To begin with, yesterday’s PPI showed all YoY comparisons higher:
Total final demand PPI (light blue) was up 4.0% YoY; for goods (dark blue), the number was 4.1%. Even services (gold) were up 3.7%. And raw commodities (red) were higher by 6.0%. Since commodity prices feed through into finished goods, here is a historical look at the PPI for raw commodities, normed so that a 6.0% YoY increase shows at the 0 line:
On most occasions in the past, increases this much or more have been associated with supply shocks (1974, 1979, 1990, 2007, and 2021-22). With the exception of the last case, all such supply shocks resulted in recessions very quickly. But let’s take a look at the entire series to see why not every big increase in commodities resulted in recessions.
First, let’s compare the YoY% change in commodity prices with YoY real GDP (blue). I’ve divided up the past 80 years into two sections to better show the relationship:
In the 1950s as well as the 1970s oil shocks, a big increase in commodity prices of 6% or more YoY pretty quickly correlated with a decline in the growth of YoY real GDP. The same was true in 1988, 1990, 2001, 2004, 2005 (post-Katrina), 2007, and during the “Oil Choke Collar” period of 2011-12.

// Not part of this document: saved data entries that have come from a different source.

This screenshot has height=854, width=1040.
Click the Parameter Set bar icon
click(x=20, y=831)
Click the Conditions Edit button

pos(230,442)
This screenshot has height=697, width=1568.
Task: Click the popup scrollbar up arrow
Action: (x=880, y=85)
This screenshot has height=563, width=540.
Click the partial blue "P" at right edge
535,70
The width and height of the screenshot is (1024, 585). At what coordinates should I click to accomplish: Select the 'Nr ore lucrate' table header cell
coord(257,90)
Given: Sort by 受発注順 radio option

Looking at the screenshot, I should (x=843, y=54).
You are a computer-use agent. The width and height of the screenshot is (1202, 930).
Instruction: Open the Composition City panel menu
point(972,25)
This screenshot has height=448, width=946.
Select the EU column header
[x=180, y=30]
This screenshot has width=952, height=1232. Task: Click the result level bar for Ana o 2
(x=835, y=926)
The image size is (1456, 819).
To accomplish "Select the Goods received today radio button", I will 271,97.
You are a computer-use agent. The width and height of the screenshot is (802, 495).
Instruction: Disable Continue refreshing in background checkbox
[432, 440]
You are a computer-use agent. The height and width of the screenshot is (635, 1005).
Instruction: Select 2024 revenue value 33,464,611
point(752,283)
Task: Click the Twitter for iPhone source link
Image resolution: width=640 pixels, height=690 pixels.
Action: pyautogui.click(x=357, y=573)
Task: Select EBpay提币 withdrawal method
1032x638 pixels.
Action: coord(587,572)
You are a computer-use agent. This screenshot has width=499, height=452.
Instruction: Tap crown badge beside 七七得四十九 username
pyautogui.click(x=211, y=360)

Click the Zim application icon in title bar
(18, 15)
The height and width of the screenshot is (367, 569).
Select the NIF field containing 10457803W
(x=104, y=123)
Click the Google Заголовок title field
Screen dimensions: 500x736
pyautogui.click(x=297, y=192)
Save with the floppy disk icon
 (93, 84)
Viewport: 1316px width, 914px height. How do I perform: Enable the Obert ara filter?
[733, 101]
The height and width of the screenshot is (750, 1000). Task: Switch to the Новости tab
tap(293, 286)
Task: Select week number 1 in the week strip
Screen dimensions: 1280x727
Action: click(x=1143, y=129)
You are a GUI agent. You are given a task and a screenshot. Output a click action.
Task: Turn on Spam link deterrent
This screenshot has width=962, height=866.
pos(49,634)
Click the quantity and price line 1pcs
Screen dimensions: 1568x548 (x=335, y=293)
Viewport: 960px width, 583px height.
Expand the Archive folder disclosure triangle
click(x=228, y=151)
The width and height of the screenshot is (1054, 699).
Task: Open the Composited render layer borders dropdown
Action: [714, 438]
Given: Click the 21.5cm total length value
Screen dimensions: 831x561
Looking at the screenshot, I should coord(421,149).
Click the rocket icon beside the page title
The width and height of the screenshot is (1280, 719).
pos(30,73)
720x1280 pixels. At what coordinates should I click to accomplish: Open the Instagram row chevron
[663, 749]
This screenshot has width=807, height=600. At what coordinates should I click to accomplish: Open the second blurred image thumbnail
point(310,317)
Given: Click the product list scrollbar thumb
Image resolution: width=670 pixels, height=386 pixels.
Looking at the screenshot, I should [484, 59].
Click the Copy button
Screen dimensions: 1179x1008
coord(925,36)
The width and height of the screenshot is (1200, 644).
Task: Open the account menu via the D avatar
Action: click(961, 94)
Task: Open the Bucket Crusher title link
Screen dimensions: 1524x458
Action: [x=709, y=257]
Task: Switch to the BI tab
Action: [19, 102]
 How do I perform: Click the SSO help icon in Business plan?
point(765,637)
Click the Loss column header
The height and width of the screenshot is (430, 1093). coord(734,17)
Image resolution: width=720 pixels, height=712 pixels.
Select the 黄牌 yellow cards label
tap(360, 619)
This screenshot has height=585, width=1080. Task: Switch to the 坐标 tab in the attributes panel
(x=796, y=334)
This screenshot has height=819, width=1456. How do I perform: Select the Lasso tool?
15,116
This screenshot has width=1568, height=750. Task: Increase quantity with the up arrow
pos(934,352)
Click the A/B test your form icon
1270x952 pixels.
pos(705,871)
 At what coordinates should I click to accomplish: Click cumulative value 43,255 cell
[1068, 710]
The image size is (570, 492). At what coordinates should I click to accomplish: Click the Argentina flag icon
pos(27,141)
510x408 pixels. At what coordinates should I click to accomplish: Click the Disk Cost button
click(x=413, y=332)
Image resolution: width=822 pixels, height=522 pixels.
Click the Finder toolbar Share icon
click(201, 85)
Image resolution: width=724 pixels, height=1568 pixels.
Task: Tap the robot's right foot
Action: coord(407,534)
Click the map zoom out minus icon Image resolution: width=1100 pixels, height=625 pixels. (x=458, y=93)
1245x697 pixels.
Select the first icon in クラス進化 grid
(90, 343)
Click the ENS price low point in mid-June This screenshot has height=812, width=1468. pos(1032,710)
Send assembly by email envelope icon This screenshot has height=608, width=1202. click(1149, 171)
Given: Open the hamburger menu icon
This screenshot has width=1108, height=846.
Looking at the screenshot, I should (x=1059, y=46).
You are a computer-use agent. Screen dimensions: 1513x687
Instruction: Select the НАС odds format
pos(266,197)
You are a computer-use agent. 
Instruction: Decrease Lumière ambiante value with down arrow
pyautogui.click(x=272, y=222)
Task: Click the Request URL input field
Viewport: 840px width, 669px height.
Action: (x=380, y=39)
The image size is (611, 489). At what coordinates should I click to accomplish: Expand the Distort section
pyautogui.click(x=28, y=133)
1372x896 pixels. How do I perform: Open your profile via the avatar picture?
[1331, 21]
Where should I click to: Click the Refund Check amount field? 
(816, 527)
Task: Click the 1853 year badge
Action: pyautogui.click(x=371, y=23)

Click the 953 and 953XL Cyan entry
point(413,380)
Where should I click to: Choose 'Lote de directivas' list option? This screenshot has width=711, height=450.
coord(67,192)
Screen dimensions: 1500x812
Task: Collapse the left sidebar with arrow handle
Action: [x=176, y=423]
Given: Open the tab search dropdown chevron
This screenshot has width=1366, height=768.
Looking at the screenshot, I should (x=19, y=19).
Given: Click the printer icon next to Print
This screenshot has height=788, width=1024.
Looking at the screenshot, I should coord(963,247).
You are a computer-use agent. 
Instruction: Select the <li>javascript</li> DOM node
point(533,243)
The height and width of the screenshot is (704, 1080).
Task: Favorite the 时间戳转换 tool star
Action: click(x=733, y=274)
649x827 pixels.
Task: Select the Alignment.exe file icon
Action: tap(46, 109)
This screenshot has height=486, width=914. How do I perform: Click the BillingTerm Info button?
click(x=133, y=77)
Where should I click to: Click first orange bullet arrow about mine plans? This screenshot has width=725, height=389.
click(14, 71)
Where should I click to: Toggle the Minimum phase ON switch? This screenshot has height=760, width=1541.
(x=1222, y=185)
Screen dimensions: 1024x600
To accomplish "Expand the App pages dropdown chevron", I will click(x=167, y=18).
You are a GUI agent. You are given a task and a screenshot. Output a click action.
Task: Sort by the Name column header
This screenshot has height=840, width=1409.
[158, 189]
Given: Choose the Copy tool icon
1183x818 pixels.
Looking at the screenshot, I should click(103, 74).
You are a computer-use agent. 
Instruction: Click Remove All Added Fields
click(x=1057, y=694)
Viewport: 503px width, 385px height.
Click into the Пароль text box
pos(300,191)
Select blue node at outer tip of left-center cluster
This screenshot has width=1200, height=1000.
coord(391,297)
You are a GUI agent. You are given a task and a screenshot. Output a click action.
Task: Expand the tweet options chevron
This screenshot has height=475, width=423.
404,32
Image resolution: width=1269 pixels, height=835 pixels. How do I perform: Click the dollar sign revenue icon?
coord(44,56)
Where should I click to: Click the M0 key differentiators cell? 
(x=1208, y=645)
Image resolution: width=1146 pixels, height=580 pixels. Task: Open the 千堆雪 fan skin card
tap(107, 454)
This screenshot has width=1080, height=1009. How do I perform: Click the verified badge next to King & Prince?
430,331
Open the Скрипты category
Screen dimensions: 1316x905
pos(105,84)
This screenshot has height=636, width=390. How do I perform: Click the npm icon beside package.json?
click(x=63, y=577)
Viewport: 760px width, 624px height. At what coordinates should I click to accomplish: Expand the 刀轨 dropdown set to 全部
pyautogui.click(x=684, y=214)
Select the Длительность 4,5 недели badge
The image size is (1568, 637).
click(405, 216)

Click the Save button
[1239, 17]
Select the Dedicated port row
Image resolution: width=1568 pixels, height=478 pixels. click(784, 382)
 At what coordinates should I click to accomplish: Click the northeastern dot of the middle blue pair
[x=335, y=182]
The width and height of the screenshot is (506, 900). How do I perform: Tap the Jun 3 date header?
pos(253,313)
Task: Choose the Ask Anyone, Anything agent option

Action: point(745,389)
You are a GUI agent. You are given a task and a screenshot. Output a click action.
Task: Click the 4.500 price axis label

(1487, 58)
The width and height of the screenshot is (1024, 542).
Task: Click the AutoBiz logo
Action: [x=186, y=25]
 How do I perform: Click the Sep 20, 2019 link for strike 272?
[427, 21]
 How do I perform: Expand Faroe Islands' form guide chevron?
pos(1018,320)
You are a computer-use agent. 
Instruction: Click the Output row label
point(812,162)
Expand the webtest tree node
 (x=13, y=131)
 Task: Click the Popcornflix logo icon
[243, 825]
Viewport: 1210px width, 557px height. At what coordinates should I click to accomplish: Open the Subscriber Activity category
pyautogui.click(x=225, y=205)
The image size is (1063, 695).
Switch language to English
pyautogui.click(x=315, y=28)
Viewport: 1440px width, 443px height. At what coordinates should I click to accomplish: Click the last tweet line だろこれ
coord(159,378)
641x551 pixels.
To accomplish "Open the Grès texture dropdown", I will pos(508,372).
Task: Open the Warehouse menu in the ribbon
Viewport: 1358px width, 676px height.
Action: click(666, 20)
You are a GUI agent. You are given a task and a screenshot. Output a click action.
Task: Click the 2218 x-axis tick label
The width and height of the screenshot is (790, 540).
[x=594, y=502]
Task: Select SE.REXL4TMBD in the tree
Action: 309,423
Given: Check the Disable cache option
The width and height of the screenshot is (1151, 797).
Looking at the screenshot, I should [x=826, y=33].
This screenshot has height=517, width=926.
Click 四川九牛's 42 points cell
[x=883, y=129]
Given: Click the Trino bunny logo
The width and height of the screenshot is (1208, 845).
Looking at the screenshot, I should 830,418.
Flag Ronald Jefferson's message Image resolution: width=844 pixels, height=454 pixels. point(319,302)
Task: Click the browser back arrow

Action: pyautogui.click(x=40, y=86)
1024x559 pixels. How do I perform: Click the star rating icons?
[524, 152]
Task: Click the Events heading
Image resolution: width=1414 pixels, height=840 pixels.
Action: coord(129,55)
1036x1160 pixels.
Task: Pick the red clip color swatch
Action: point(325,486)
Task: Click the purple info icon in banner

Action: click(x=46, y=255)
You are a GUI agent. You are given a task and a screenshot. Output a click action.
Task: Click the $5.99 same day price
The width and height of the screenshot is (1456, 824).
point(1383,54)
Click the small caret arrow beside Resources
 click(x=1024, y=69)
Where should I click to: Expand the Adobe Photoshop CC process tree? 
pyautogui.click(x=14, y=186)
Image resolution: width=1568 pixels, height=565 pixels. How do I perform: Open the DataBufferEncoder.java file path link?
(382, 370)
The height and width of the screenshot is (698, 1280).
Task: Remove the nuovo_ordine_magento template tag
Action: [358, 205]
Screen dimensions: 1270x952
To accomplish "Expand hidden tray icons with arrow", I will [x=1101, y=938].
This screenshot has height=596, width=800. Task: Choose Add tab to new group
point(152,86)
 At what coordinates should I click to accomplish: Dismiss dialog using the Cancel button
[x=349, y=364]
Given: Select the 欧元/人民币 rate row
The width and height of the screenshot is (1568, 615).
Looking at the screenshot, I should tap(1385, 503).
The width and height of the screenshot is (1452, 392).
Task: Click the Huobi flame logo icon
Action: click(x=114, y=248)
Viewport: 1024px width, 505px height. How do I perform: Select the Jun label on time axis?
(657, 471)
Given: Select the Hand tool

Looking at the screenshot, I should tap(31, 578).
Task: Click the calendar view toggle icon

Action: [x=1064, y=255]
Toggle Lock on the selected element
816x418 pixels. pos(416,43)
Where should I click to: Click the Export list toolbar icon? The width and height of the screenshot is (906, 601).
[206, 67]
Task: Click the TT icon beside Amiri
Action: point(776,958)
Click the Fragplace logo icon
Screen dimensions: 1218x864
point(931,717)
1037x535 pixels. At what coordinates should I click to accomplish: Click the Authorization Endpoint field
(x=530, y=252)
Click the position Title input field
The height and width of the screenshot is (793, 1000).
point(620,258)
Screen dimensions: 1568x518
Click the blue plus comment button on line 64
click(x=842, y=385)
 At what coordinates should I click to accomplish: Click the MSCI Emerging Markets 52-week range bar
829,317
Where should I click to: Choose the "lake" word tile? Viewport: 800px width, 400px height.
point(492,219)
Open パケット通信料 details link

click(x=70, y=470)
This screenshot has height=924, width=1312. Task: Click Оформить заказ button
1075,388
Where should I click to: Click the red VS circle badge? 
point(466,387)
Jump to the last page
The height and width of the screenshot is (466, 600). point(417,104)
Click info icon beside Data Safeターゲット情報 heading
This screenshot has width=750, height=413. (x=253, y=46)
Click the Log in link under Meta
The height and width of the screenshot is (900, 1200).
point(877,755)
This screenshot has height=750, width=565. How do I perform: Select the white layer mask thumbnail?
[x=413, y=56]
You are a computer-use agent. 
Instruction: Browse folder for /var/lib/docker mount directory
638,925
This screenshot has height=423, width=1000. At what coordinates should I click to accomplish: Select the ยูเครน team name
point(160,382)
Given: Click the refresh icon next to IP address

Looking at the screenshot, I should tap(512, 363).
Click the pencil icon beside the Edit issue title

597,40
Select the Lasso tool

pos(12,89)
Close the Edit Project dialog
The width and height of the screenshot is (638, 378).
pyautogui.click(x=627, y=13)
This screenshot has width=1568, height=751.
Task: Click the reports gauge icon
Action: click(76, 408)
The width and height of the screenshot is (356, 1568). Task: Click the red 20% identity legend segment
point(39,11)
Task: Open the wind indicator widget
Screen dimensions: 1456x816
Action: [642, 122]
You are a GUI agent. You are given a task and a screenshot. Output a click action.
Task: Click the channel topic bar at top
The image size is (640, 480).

The only exception was during 2001-04 and the 2009-10 period immediately after the end of the Great Recession. The latter is explained by the fact that gas prices were at historic lows in early 2009. A surge in demand early in the recovery caused both real GDP and commodity prices to rise.
But 2002-03 stands out as the exception. Gas prices and other commodities rose in price, and real GDP accelerated. This was the quintessential “jobless recovery,” were jobs continued to be lost into the summer of 2003 due primarily to the “China shock” of manufacturing jobs being shipped overseas en masse. It was also the period when George W. Bush’s tax cuts kicked in.
Let’s do a similar exercise with corporate profits, since these ought to align more closely with stock prices:
Unsurprisingly, since corporate profits are a long leading indicator, typically they have led producer prices by one or several quarters, which is most apparent during the earlier slice of history above. Perhaps the biggest exception was during the Great Recession, when the two moved in opposite dirrections more or less in concert; but also during the earlier part of George W. Bush’s presidency, when they increased in tandem, again more or less simultaneously.
Now here is the current situation with real GDP:
Real GDP growth has been decelerating at a slow pace over the past serval years. And the current situation with corporate profits also shows a sharper deceleration in growth:
If the situation from the vast majority of similar episodes in the past holds true, both corporate profits and real GDP growth should slow further, if not turn absolutely negative.
So why are stock prices surging? Wall Street most likely thinks this is an episode like 2002-04, where lower tax rates (from last years Bust-out Budget Bill) together with AI holding down employment costs, more than overbalance the negative effects of the oil price shock.
In support of their position, let me offer the following graph of the last three years of YoY weekly retail spending from Redbook:
If anything, this shows that the top 10% of the income distribution has so pulled away from everybody else that even a financial shock administered to the bottom 90% is not enough to put a dent in the top tier’s spending.